• [Assigned task]: Would you retype the records below exactly as they appear?

_ _ _ _ _

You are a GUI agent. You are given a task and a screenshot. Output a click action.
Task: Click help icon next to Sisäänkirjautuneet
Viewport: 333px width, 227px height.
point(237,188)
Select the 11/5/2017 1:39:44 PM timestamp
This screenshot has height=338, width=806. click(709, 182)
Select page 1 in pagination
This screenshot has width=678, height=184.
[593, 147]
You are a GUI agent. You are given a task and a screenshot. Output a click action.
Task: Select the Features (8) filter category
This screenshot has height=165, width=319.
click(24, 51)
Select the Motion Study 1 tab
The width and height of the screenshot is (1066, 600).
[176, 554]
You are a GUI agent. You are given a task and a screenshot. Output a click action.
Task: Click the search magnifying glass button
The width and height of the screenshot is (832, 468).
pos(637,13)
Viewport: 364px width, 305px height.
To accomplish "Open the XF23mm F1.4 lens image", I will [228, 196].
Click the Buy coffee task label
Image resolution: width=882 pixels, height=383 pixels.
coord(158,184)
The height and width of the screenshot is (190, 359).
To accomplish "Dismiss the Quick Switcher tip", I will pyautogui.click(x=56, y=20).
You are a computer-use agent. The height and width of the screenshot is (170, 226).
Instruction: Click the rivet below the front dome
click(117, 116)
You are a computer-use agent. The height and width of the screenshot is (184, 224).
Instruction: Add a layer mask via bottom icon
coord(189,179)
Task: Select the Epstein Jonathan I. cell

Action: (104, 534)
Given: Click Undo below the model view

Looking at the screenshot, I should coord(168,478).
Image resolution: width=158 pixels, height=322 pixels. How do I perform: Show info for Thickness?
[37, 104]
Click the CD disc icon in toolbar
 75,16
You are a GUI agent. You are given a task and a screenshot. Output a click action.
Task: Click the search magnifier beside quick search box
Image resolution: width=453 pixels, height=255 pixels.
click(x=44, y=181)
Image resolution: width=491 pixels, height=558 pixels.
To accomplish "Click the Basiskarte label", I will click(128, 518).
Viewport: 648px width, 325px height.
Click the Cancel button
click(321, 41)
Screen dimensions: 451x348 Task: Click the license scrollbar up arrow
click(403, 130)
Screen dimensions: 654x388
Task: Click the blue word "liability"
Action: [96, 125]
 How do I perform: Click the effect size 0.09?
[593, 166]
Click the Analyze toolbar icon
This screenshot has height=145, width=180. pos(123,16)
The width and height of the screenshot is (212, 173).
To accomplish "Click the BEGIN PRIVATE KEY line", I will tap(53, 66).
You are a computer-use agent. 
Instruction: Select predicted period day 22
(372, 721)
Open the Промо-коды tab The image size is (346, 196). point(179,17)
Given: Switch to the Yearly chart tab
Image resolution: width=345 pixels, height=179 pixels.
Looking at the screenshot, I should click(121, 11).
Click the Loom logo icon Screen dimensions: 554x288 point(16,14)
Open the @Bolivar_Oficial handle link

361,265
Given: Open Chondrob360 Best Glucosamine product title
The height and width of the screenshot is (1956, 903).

_ _ _ _ _

• [Answer section]:
You are a GUI agent. You are given a task and a screenshot. Output a click action.
Task: Click help icon next to Sisäänkirjautuneet
Viewport: 333px width, 227px height.
point(237,188)
Select the 11/5/2017 1:39:44 PM timestamp
This screenshot has height=338, width=806. click(709, 182)
Select page 1 in pagination
This screenshot has width=678, height=184.
[593, 147]
You are a GUI agent. You are given a task and a screenshot. Output a click action.
Task: Select the Features (8) filter category
This screenshot has height=165, width=319.
click(24, 51)
Select the Motion Study 1 tab
The width and height of the screenshot is (1066, 600).
[176, 554]
You are a GUI agent. You are given a task and a screenshot. Output a click action.
Task: Click the search magnifying glass button
The width and height of the screenshot is (832, 468).
pos(637,13)
Viewport: 364px width, 305px height.
To accomplish "Open the XF23mm F1.4 lens image", I will [228, 196].
Click the Buy coffee task label
Image resolution: width=882 pixels, height=383 pixels.
coord(158,184)
The height and width of the screenshot is (190, 359).
To accomplish "Dismiss the Quick Switcher tip", I will pyautogui.click(x=56, y=20).
You are a computer-use agent. The height and width of the screenshot is (170, 226).
Instruction: Click the rivet below the front dome
click(117, 116)
You are a computer-use agent. The height and width of the screenshot is (184, 224).
Instruction: Add a layer mask via bottom icon
coord(189,179)
Task: Select the Epstein Jonathan I. cell

Action: (104, 534)
Given: Click Undo below the model view

Looking at the screenshot, I should coord(168,478).
Image resolution: width=158 pixels, height=322 pixels. How do I perform: Show info for Thickness?
[37, 104]
Click the CD disc icon in toolbar
 75,16
You are a GUI agent. You are given a task and a screenshot. Output a click action.
Task: Click the search magnifier beside quick search box
Image resolution: width=453 pixels, height=255 pixels.
click(x=44, y=181)
Image resolution: width=491 pixels, height=558 pixels.
To accomplish "Click the Basiskarte label", I will click(128, 518).
Viewport: 648px width, 325px height.
Click the Cancel button
click(321, 41)
Screen dimensions: 451x348 Task: Click the license scrollbar up arrow
click(403, 130)
Screen dimensions: 654x388
Task: Click the blue word "liability"
Action: [96, 125]
 How do I perform: Click the effect size 0.09?
[593, 166]
Click the Analyze toolbar icon
This screenshot has height=145, width=180. pos(123,16)
The width and height of the screenshot is (212, 173).
To accomplish "Click the BEGIN PRIVATE KEY line", I will tap(53, 66).
You are a computer-use agent. 
Instruction: Select predicted period day 22
(372, 721)
Open the Промо-коды tab The image size is (346, 196). point(179,17)
Given: Switch to the Yearly chart tab
Image resolution: width=345 pixels, height=179 pixels.
Looking at the screenshot, I should click(121, 11).
Click the Loom logo icon Screen dimensions: 554x288 point(16,14)
Open the @Bolivar_Oficial handle link

361,265
Given: Open Chondrob360 Best Glucosamine product title
The height and width of the screenshot is (1956, 903).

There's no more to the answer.